In a foreword to his latest page-turner about skulduggery in the equine world, Felix notes that in 2016 the American colt Justify was bought as a yearling at Keeneland for $500,000. Justify’s six successes in six races included the US Triple Crown of the Kentucky Derby, the Preakness and the Belmont Stakes, earning him $3.8 million in stakes. That sum will be dwarfed by the $150 million he is likely to earn over 15 years as a sire, making him worth six times his own weight in gold.


But not every deal in that high-stakes world works out so well. In 1983, when Sheikh Mohammed’s Darley empire and the Irish-based Coolmore team led by John Magnier were vying crazily for the most valuable bloodstock, a son of the great Northern Dancer called Snaafi Dancer entered the ring at the Fasig-Tipton sales. As the bidding hit eight figures, the electronic scoreboard couldn’t cope any more and the lights went out. The colt was sold eventually to Sheikh Mohammed for $10.3 million. Snaafi Dancer went into training with the late John Dunlop who concluded that ‘he was a rather sweet little horse but unfortunately he was no bloody good’. Painfully slow, Snaafi Dancer never made it to the racetrack and despite his encouraging bloodlines he proved no use either at stud, producing just four undistinguished foals.

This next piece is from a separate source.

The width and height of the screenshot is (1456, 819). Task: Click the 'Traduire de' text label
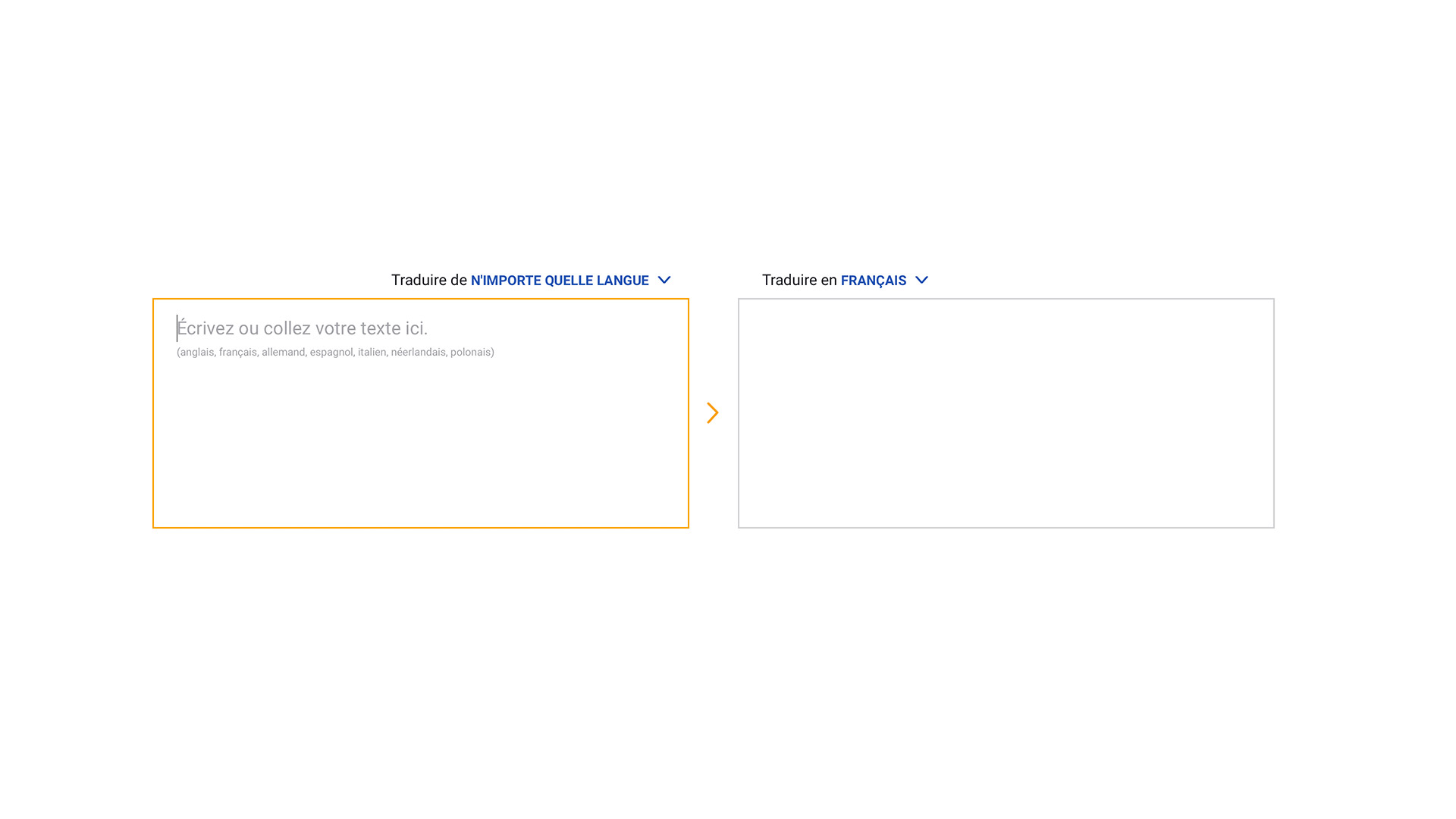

No Reserve opens with the sale of a colt for three million guineas. I don’t want to give away the plot for those who will enjoy the ensuing 300 pages on an international flight or a holiday deckchair, but I can say that it includes a mysterious horse death, a dodgy relationship between a trainer and a bloodstock agent and a struggle by the hero to prove he did not commit murder and to win his way into the heart of Janis from accounts. On the romance element I am not sure that Felix would make it as a replacement Barbara Cartland. But as with his father’s original ‘Dick Francis novels’ – and it is endearing as well as proven good branding that Felix still attaches that subtitle to his own works 17 novels on – the appeal is not just in the pacy blood and thunder of the horsey world but in the authentic background detail. In the past that has increased readers’ knowledge of, say, weather forecasting, gemstone dealing or photography. This time we learn about the intricacies of the horse-buying world as would-be purchasers check out sales prospects using, among other things, 32 X-rays of their leg joints. We discover how dead horses are disposed of. We are taken into the finer details of VAT fraud and even introduced to the key beliefs of Buddhism.

But what No Reserve reminds us is that skulduggery among a minority of bloodstock agents has been a matter of fact as well as fiction. In only 2019 former detective superintendent Justin Felice investigated on behalf of the British Horseracing Authority and found practices ranging from the immoral and deceitful to the potentially criminal. There was secret profiteering with agents, unbeknown to the principal, representing two sides of the same transaction. There were demands for ‘luck money’ from vendors with the implication that there would be no further business unless it was paid and there were arrangements for the artificial bidding up of prices at the sales. At the time he investigated, the Federation of Bloodstock Agents had a voluntary code of practice but while many Felice spoke to confirmed malpractices not one official complaint had been recorded. Some agents were not even members of the FBA. Felice stated: ‘In practice the bloodstock industry is not being regulated in any meaningful sense.’ The self-regulating model, he argued, was not fit for purpose and he urged a thorough overhaul with all agents licensed and the BHA put in charge.

Some action has followed. A new Bloodstock Industry Forum has been set up, including representatives of trainers, owners, agents and the BHA. In 2021 the BIF set out a new code of practice. Robust action or fudge? The test will be whether any real-life rogues end up getting their just deserts like those in a Felix Francis novel.